Popping Bubbles: communicating between silos using a CDM

Does this discussion sound familiar?
“…”
“But an employee can also be a customer!”
“True, so we would need something like ‘Person’ to capture the commonalities.”
“OK, so email should be part of person, but it has to be optional for customer and required for employee. How do we do that?”
“…”
And before you know it, a phone number is no longer a phone number, but ‘Customer/Person/ContactInformation/PhoneNumber[type=mobile]‘

What’s the use of a CDM?

Why would anybody want this? Well, let’s start with the definition of CDM: Common Data Model (or sometimes Canonical, but that’s a difficult word, so I’ll leave that until later).
In other words, it models the data that is common in your company, industry or process. Each term that is used in your company should mean the same thing to everyone that uses the term. Something like a dictionary for your company.
Now that would be useful indeed! It would also make my work more or less obsolete, by the way. The number of meetings I’ve been in where two people think they are talking about the same thing, simply because they use the same word… or the other way around: people shouting in each other’s face thinking they disagree because they use another word for the same thing.

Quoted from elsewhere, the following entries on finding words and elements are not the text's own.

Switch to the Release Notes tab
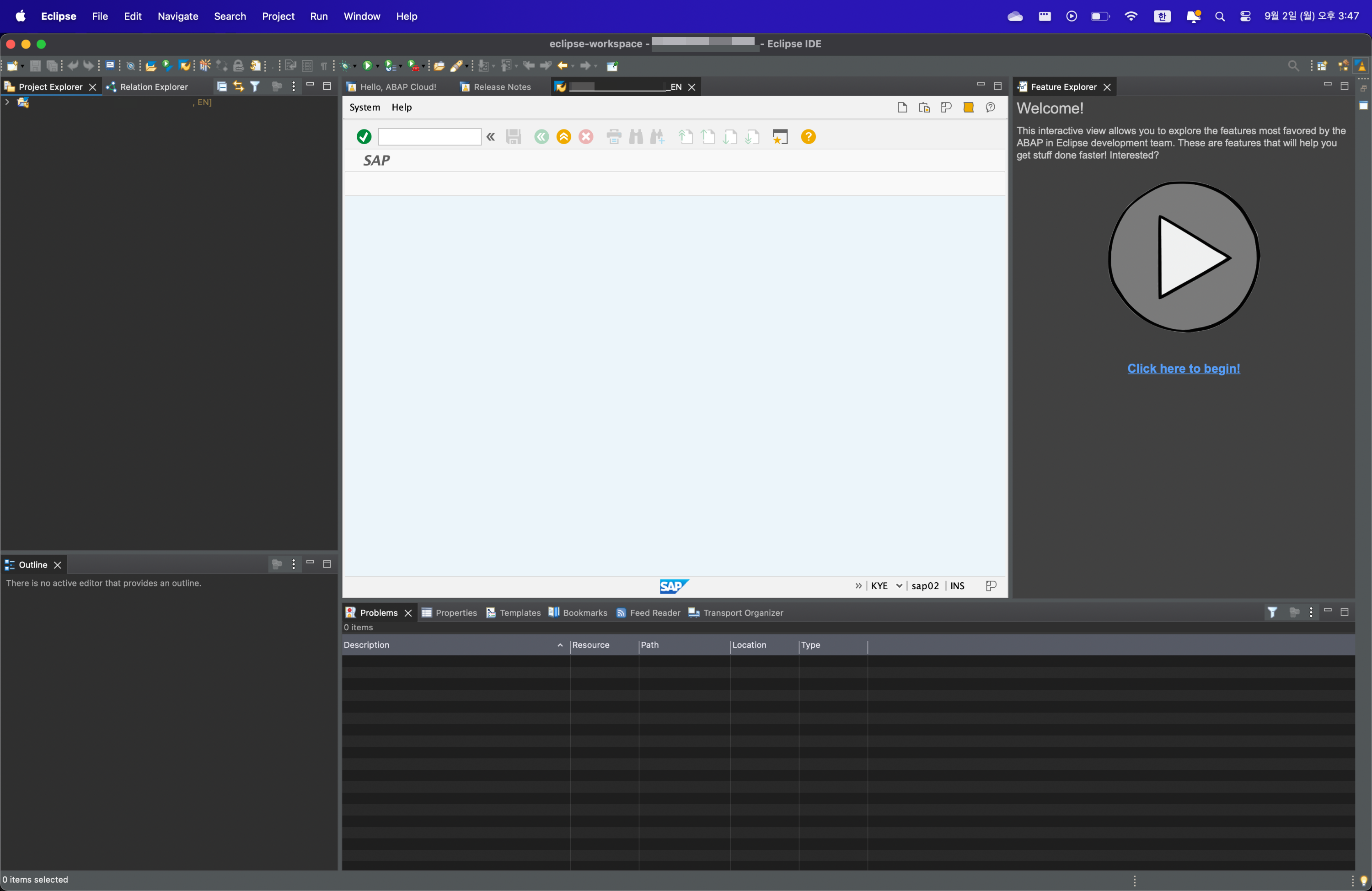This screenshot has width=1372, height=891. pyautogui.click(x=502, y=87)
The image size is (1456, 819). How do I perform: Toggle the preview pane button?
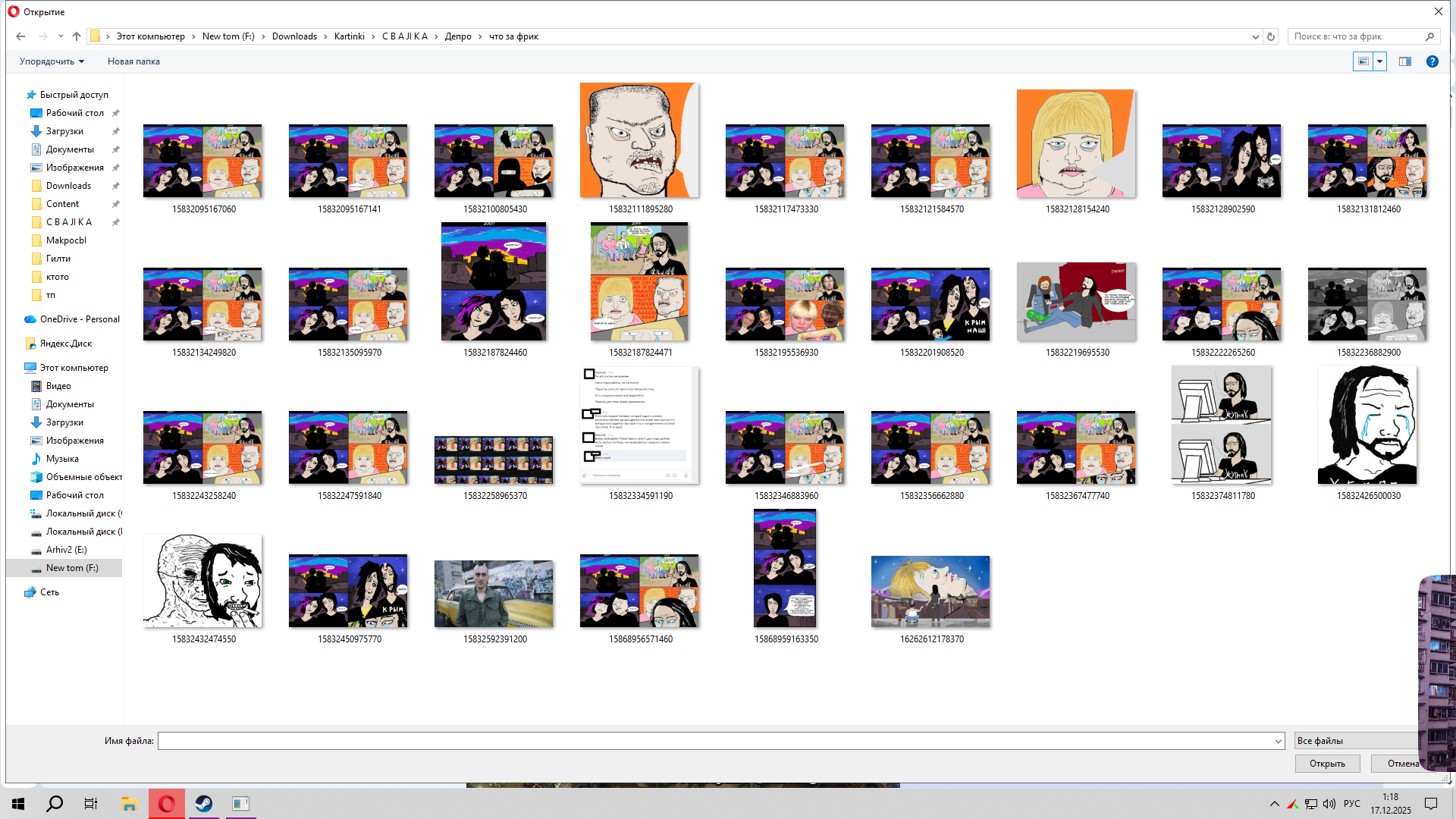(x=1404, y=61)
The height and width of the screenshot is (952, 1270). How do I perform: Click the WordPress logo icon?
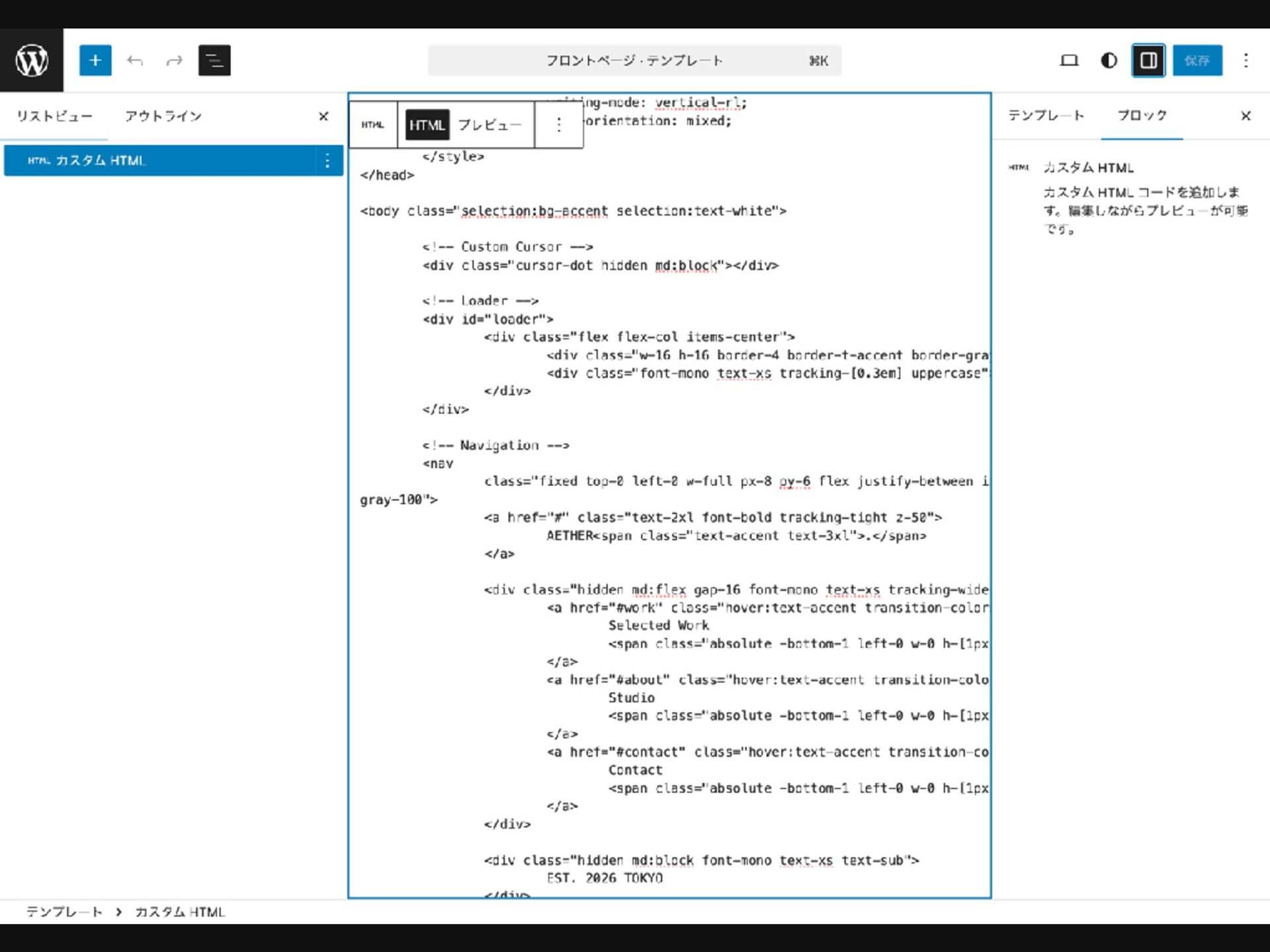tap(32, 60)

Is a kiss is a kiss is a kiss?

How can this be? Mostly these discussions happen between people who’ve been working for the company for 10 or 20 years. You’d expect them to know what the definition is of a Thingamabob! Frank designed them for 13 years now and Bob repaired them for over 20.
Aha!
They do different things with them! Their use, and therefore their view, of a Thingamabob (TMB) is different. Frank draws them on paper and describes what makes this one better than the previous eight! Bob on the other hand knows where each one is located, knows the spare parts and tools to repair each version.
But wait, Frank also knows where they are located. TMB1 is used in step two of the process and TMB13 is used step 46. Yes, and Bob knows that TMB1 is the yellow box over here and TMB13 the blue one over there. What ‘location’ is for Frank is not ‘location’ for Bob. Good luck explaining this to 33 years of working experience.
Clearly, Frank and Bob will not come to an agreement about this without help. Somehow they ended up in a meeting together trying to capture all attributes of a TMB and now they’re stuck. Why are they stuck? Because they have been working within the confines of their own silo and everybody in their silo agreed: this is all there is to know about a TMB. And now somebody decided that “sharing Information makes everything better” and would “improve the lives of everyone involved”. On paper. In reality this means that Frank and Bob have to change their beliefs about Thingamabobs. But people in general, and Frank and Bob especially, don’t want to change their beliefs. They don’t like to look outside their carefully build silo to find that someone else has a completely different view of the world or even of a part of it. It means they themselves might have the wrong view. The horror!
What people don’t realize is that other people always have a different view and that nobody is wrong. (except you of course if you disagree with me )

What you see depends on where you stand – D.L. Morrese

How to create a CDM

OK, let’s assume that we would want to create a CDM. How to go about it? Well, there are three possible starting points and surprisingly enough, each of them will end up with a CDM, though the letter C will mean something different in each case.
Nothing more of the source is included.